Prof. Abbasoğlu, metal arama dedektörlerinin de yasaklanmasını istedi.
Dedektör yasaklansın
- Türkiye'de kaçak eski eser kazılarını önlemek için öncelikle define
arayıcılarının kullandığı her türlü dedektörün ithalini yasaklamak şart.
Kaçakçılar bu cihazları 50 santime kadar derinlikteki madeni sikkeleri
bulmak için serbestçe kullanıyor. Alında bunların bilimsel olarak da faydası
yok, çünkü basit bir demir parçası da o sinyali veriyor, her tarafı kazıyorlar.
Arazisinde tarihi eser bulan kişi o malın sahibi olamaz, çünkü yasaya göre
yer altındaki bütün eski eserler devletin malıdır. Kendi arazisinde kaçak
bir kazı yapsa bile oradan çıkan eseri 3 gün içinde müzeye teslim etmesi
lazım. Kendi iradesiyle teslim ettiğinde müzedeki komisyonun biçtiği değer
karşılığındaki parayı öder. Eskiden bakanlığın bu konudaki ödeneği
azdı, paralar bir yıl sonra ödenebiliyordu. Son beş yıldır bu ödenekler
arttı, paralar gecikmeden ödeniyor. Artık müzeye gelen her esere kalitesine
bakılmaksızın bir miktar para veriliyor, vatandaşın ayağı alışsın
diye.
Tarihi mekanlar üzerinde özel mülkiyet oturuyor
- Perge 1. derece arkeolojik SİT ama, antik mezarlığın bulunduğu büyük kısmı
hálá özel mülkiyette. Kentin ilk kurulduğu akropolisin üstü bile hálá
özel mülkiyet, neyse ki tarım yapamıyorlar. Yanımızda Toparlar Köyü bütünüyle
antik tarihin üstünde oturuyor, İhsaniye'nin ise bazı evleri. Şu anda
tarlasını kazdığım İbrahim'in amca oğlu Süleyman Çoban, bu bölgenin en
ünlü antikacılarından biri, senelerdir orada oturuyor. Evinin önünde
oynayan çocuk bile en azından sikke buluyor.
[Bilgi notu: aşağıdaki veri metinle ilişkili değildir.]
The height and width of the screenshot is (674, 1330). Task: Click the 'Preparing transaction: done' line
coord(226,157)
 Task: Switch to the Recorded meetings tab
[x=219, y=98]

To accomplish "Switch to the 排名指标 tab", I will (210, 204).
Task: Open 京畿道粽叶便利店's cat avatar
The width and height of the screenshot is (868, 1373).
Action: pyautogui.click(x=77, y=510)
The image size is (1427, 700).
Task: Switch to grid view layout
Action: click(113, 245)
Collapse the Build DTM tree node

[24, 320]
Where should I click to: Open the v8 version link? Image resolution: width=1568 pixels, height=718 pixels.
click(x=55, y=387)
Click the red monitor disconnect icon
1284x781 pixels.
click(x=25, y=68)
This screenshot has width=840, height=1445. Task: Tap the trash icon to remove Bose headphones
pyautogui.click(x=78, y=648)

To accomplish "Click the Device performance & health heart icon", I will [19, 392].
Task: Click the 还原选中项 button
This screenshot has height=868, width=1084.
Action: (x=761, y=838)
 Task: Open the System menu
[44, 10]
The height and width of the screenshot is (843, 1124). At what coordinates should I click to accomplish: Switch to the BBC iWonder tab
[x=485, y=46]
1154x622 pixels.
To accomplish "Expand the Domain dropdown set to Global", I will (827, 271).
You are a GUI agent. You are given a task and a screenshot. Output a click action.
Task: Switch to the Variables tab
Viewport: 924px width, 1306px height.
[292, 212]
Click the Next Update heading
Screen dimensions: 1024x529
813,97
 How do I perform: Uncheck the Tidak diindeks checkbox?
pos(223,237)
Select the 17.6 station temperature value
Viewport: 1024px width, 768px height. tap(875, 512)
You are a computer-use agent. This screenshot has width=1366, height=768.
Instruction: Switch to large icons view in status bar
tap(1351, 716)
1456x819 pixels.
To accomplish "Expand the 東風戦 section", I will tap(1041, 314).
Kaç kere bu işten tutuklandı,
içeri girdi çıktı, şimdi yapmadığını söylüyor, keza Adnan Çoban. İbrahim
ise çok dürüst, bugüne kadar hiç vukuatı yok. Aslında kaçak kazıları
bizim köylüler değil, dışardan gelenler yapıyor. Onları teşvik edenler
de yurt dışı bağlantıları olan kişiler, buraya bir zamanlar Uşak, Afyon
dolaylarından gelenler olurdu. 107 dönümlük tarlanın küçük bir bölümünü
kamulaştırmak istedik ama, 28 hissedar anlaşamadı, tamamını almaya da
bizim paramız yetmiyor Adamın çocuğu evlenecek bir göz oda yapamıyor, sulu
tarım da yasak. Köylülerle iyi ilişkiler kurarak ancak oralarda kazıya
devam ediyoruz. Mesela kazı yerinde yapacağı ekine karşı tarla tazminatı
veriyorum, bunu da Talya Otel'in kültür tutkunu genel müdürü Rezan Kulaksız
ödüyor. Buraların bir an önce kamulaştırılması lazım.